Kristopher L Anderson, Rajasimhan Rajagovindan, Georges A Ghacibeh, Kimford J Meador, Mingzhou Ding
Cerebral Cortex 2010, 20 (7): 1604-12
The medial temporal lobe (MTL) and the prefrontal cortex (PFC) are known to be critical structures for human memory processes. Furthermore, it has been suggested that they are part of a memory network. Although memory-modulated interaction between PFC and MTL has been observed at the hemodynamic level, it remains unclear what the neuronal process is that mediates the communication between these 2 areas.
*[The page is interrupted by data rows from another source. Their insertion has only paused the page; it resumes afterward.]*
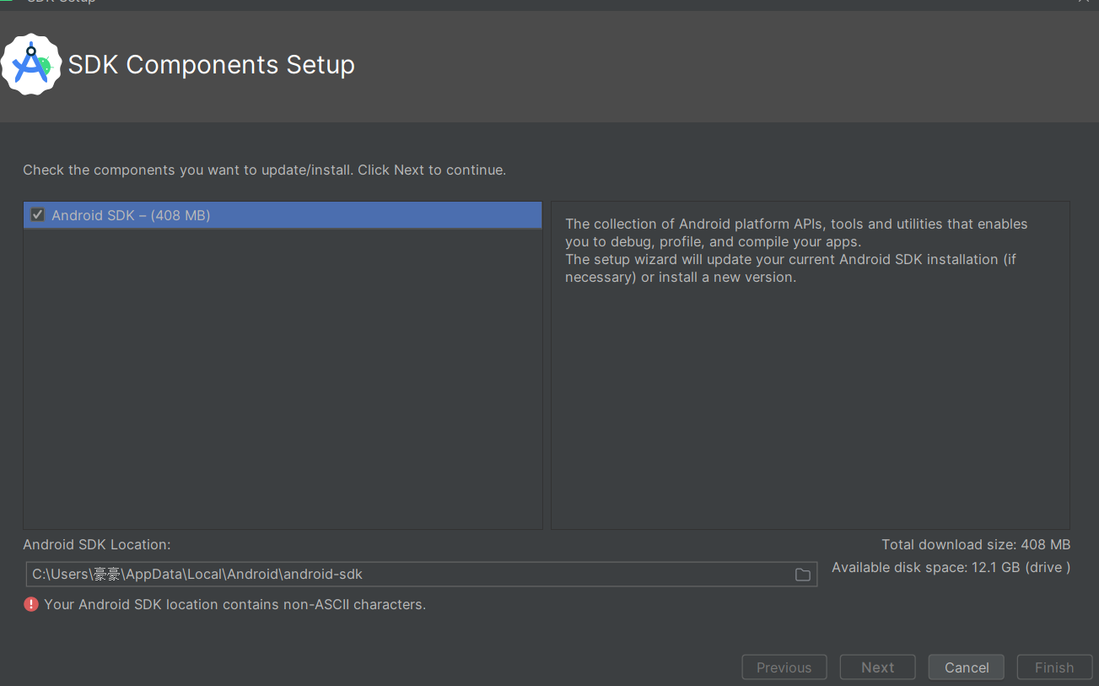Click the 'Check the components' instruction text
1099x686 pixels.
coord(264,170)
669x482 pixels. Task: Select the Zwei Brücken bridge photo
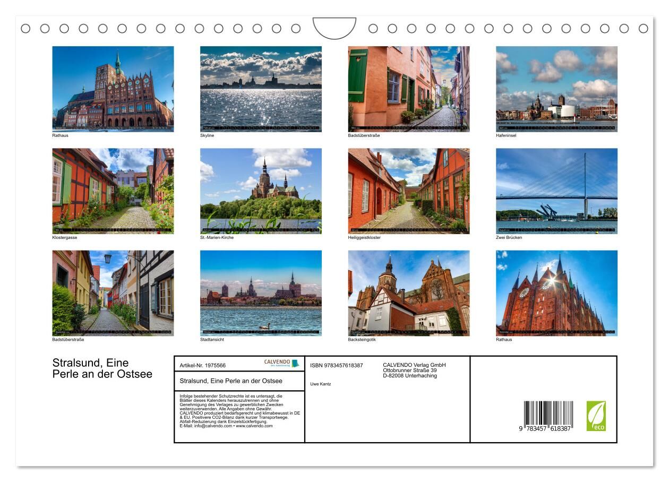pyautogui.click(x=556, y=191)
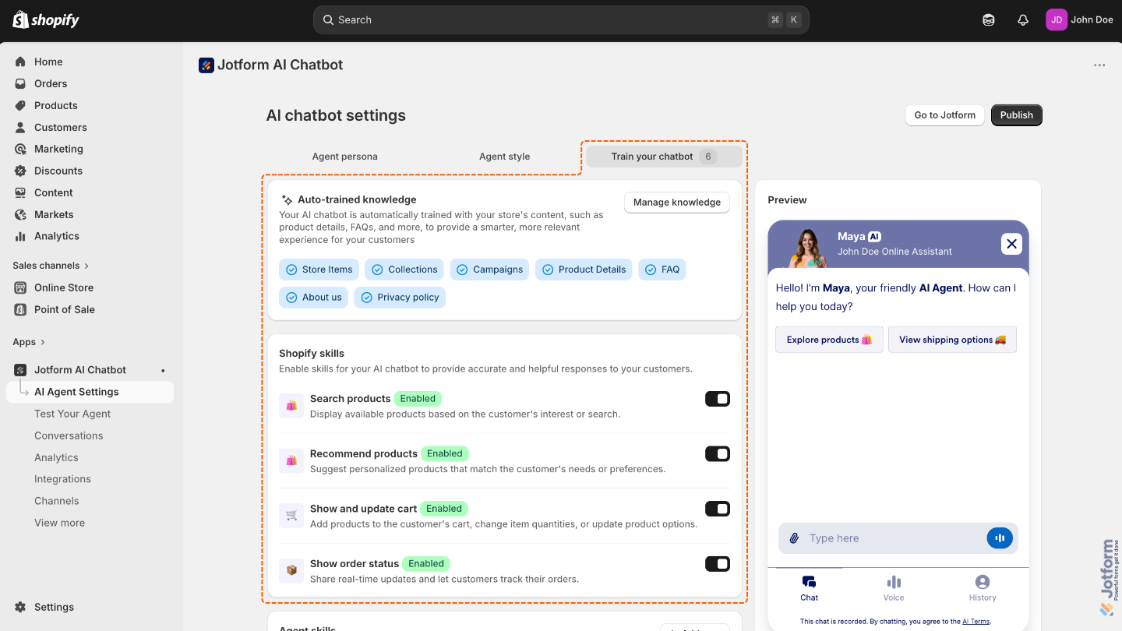Click the Jotform AI Chatbot app icon
Image resolution: width=1122 pixels, height=631 pixels.
pyautogui.click(x=19, y=369)
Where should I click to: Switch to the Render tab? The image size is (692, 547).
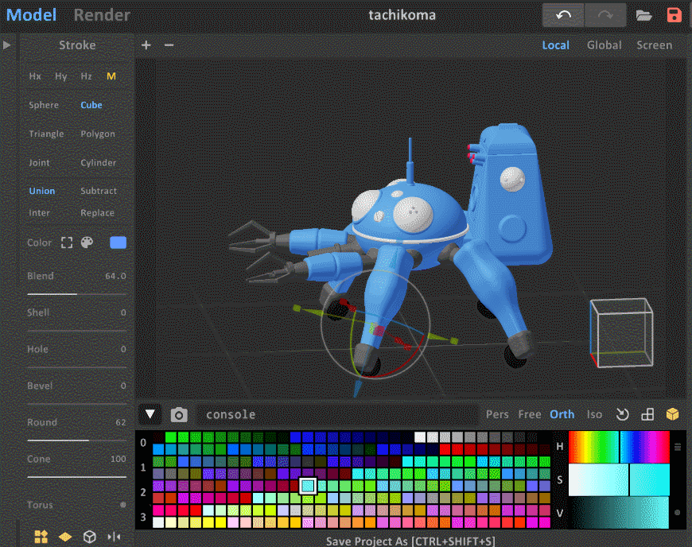pos(102,15)
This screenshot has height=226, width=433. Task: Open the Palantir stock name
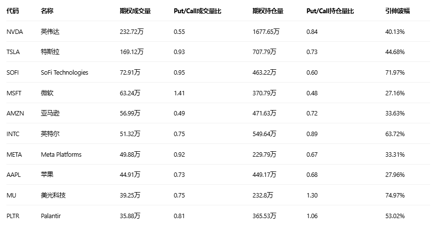pos(51,216)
Experiments in rodents suggest that field oscillations in the theta band (4-8 Hz) facilitate PFC-MTL interaction. No such evidence has been reported in humans. To address this problem, cortical electrical activity from MTL, PFC, and lateral temporal lobe was recorded from implanted electrode grids in 3 epilepsy patients performing a verbal free recall task. The data were analyzed using a parametric spectral method to obtain estimates of power, coherence, and Granger causality. A task-modulated increase in coherence values between PFC and MTL was seen during free recall as opposed to a baseline condition. Concurrently, the number of coherent PFC-MTL site pairs was significantly increased during recall. Granger causality analysis further revealed that the increased coherence is a consequence of higher bidirectional information flow between the 2 regions, with a generally greater driving from MTL to PFC, namely, (MTL-->PFC) > (PFC-->MTL).